Sein Hals war trocken. Staubig wie eine Schlange nach dem Winterschlaf. Er ging über ihn drüber. Der Kühlschrank war das Ziel. Bier war da. Immer. Er trank.


Zigaretten gab's nicht. Nur loser Tabak. Nutzlos. Also raus. Richtung Kneipe. Der Wirt sagte, sie hätten zu. Er bot ihm die Wahl: Tür auf oder Lowkick.
Er bekam seine Ernte23. Besser als nichts. Er rauchte drei. Schnell. Die Nase war voll, der Kopf leer.


Dann kam es wieder. Dieses Gefühl. Er hörte „Thy Art is Murder". Die Tränen liefen. Ganz ohne Grund. Irgendwas stimmte nicht. Aber das war schon öfter so. Seit seiner Geburt eigentlich.

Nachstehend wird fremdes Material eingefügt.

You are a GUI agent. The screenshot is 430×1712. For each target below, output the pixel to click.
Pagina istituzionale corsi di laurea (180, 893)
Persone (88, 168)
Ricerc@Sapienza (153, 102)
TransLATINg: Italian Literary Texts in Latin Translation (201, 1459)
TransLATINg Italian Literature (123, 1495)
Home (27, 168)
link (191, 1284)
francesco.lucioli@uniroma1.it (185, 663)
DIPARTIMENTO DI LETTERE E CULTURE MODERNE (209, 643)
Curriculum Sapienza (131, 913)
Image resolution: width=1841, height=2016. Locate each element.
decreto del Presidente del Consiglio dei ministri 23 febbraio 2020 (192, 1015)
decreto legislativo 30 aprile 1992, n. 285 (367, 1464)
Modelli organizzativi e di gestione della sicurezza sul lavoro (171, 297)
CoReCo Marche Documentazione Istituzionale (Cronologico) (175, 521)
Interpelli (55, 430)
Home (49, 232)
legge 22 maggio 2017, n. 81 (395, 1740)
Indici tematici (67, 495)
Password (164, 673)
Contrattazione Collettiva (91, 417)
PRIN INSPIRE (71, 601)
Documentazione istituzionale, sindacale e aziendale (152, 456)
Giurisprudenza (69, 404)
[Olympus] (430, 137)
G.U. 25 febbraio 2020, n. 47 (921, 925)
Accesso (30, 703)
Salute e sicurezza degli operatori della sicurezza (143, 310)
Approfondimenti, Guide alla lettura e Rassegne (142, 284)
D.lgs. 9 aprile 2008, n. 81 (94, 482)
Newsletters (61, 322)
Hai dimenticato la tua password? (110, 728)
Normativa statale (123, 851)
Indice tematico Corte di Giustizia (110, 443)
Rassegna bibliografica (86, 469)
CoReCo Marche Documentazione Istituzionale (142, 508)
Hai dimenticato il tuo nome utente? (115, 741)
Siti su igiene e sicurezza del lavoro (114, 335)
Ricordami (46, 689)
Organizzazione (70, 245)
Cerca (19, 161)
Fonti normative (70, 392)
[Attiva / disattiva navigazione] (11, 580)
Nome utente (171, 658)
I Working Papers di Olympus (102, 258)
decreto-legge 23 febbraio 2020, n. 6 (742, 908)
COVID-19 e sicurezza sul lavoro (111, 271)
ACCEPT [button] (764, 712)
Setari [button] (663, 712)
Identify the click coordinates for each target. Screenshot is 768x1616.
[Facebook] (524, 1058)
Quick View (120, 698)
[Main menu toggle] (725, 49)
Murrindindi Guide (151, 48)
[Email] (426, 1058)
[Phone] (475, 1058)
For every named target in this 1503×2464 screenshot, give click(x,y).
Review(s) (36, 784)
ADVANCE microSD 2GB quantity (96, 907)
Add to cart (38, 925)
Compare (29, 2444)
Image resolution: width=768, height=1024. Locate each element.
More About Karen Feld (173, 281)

Als er am nächsten Morgen aufwachte, war es noch immer da. Dieses nervige Gefühl. Er griff sich in die Hose, aber der Haken war schlaff. Das war es nicht. Das ging tiefer.


Er ging zum Training. Dreimal die Woche. Der einzige Rhythmus in seinem Leben.


Beim Umziehen das Handy. Eine Werbung. „PerfectYou". Eine Dating-App. Versprach alles. Wissenschaftlich sogar. Der perfekte Partner.


Partner? Vielleicht war das die Schwäche. Vielleicht war er alt geworden. Große Liebe gabs nicht, zumindest nicht für ihn. Und Romantik war was für weichgespülte Metroaffen. Nur eins war sicher: Beim Bumsen zog er nie die Socken aus. Das war was für weichgespülte Metroaffen.

Klaus, sein Trainingspartner, war schon weg. Gut so. Der durfte das nicht sehen.


Er fiel drauf rein. Natürlich. Auch wenn er nicht dran glaubte. Die große Liebe? Quatsch. Eine, die den ganzen Tag nackt kocht? Unrealistisch.

Oder eine, die mit ihm ein Ding dreht? Noch unwahrscheinlicher. Dann tippte er auf: „Testen".

Warum? Keine Ahnung. Warum hatte er damals den Grundschulrektor mit der Kaffeemaschine verhauen, als er zum dritten Mal sitzenblieb? Vielleicht, weil er glaubte, es passiert ihm nichts. Keine Konsequenzen.


Der Test kam. Er machte ihn. Ehrlich. Zu ehrlich. Er soff. Abschluss? Sonderschule. Aber A-Kurs in Karate. Er klaute. Regelmäßig. Seine Wohnung war ein Drecksloch.

Aber er mochte Tiere. Und er hatte auch welche. Nein, nicht die Sackläuse, die hatte er schon lange nicht mehr, er hatte nen Mastino, der mal nem Luden aus Berlin gehörte und der hin und wieder Autoreifen anknabberte.

Er klickte auf „Akzeptieren". Ihn akzeptierte ohnehin nie einer, also erwartete er nichts.

Dann, es war ein Mittwoch, das wusste er noch. Eine Annabelle hatte sich gemeldet. Klang schon nach Ärger. Er hat erst mal gegoogelt, ob das 'ne Bullin war. Man weiß ja nie. Er hatte noch Stoff da. Genug, dass man damit nen Mittelklassewagen finanzieren konnte. Aber die Alte war anscheinend sauber. Kein LinkedIn, kein Shitstorm, kein Richterpapa. Nur ein Insta mit Katzen, Tattoos und Sprüchen wie „Du kannst mich mal – aber nur, wenn ich will."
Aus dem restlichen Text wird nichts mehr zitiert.